[Opening Exercise text section]

“We wanted to put a lot of pressure on their defence,” he said. “They’ve got a great backline but if you put some pressure on them then sometimes they are going to force it. I was lucky enough to be in that space where I got the interception and lucky enough to run to the line. I’m happy about that.
“Edinburgh always does well against Glasgow for some reason. For some reason the boys always pitch up and manage to get the win. I don’t think they like the way we play. They play a faster brand of rugby and we obviously try to slow it down and play our style of rugby. I don’t think they like that.”
In the final 1872 Cup game of the season at Scotstoun on Saturday evening, Glasgow would rather play their own pacy brand of rugby. They prefer the unstructured struff and tend to attack space rather than bodies, which is why they are so dangerous from turnovers. Edinburgh’s go-slow tactics may not win them many new fans but they have proved mightily effective against Glasgow in recent years. The Edinburgh players prefer to spend as long as possible in set piece play, their speciality, although the signs suggest they may not have everything their way on Saturday.
And that could spell trouble as they are a point behind third-placed Benetton, who face struggling Zebre in an earlier kick-off.
Edinburgh could be left hoping a bonus-point win over the Warriors at Scotstoun will be enough for a play-off berth.
Edinburgh’s regular front fivem of Pierre Schoeman, Stuart McInally, WP Nel, Grant Gilchrist and Ben Toolis will be in situ but Glasgow will have Fraser Brown and Zander Fagerson back on front-row duty after missing the middle of the season. Scott Cummings has forced his way into the second row with Jonny Gray.
Glasgow’s set scrum looks a different prospect to the one that was bullied in the opening two derby games. Take away Edinburgh’s scrum dominance and it will be interesting to see what else they have left. Threats out wide for sure, in Darcy Graham and van der Merwe. But Edinburgh, rather than Glasgow, may find themselves chasing the game.
Van der Merwe added: “We’ve got a lot of fight in our squad. We have come back in previous games when we were down. We were down at Scarlets but we came back when it was a must-win for us. This weekend is also a must-win. We’ve got the skills. We’ve got a good attacking system so I would back the boys, even if we are down.”

[Closing Exercise text section]

__Work to complete__:
• a. Print the part of the rugby report that begins at the words "Edinburgh’s regular front" and stops after the words "with Jonny Gray.".
• b. Proceed with the rugby report on Edinburgh and Glasgow, writing on from its final sentence.
The material that comes next is separate from the rugby report on Edinburgh and Glasgow.

[Opening Dataset excerpt section]

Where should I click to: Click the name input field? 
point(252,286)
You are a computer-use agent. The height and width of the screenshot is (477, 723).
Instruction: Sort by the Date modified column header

[Closing Dataset excerpt section]

__Responses__:
• a.
Edinburgh’s regular front fivem of Pierre Schoeman, Stuart McInally, WP Nel, Grant Gilchrist and Ben Toolis will be in situ but Glasgow will have Fraser Brown and Zander Fagerson back on front-row duty after missing the middle of the season. Scott Cummings has forced his way into the second row with Jonny Gray.

• b.
The chances are that Edinburgh will need to match whatever haul of points the Scarlets manage against the Dragons, most likely a full house of five.
So, Edinburgh will need to score four tries in one match against Glasgow when they managed just three in both December derbies.
“We are obviously aware of the bonus point,” added van der Merwe, “but we still need to be patient. We still need to stick to our system and the way we play. We’re not going to go out on Saturday and do something we haven’t done. Our system has been working for us. We know we need to get five points, we will just focus on three points, five points and see where we get.
“We just need to forget about it (the bonus point) and stick to the system.”
Meanwhile, Glasgow winger Lee Jones, pictured, has agreed a new two-year deal after committing himself to Dave Rennie’s side. The 30-year-old, who has earned 10 caps for Scotland since his debut in 2012, will remain at Scotstoun until at least June 2021.
Jones said: “I’m delighted to be staying at Scotstoun, the brand of rugby the coaches have us playing and the atmosphere day-in-day-out make coming to work every day a pleasure.
“I’m excited to get back fit and help the squad with the final run in. It would be amazing to make some history as a group and I really feel we are building something here.”
Rennie added: “Lee is an extremely impressive athlete and a model professional. He’s battled with injuries a bit but when fit he is one of the most lethal finishers in our squad.”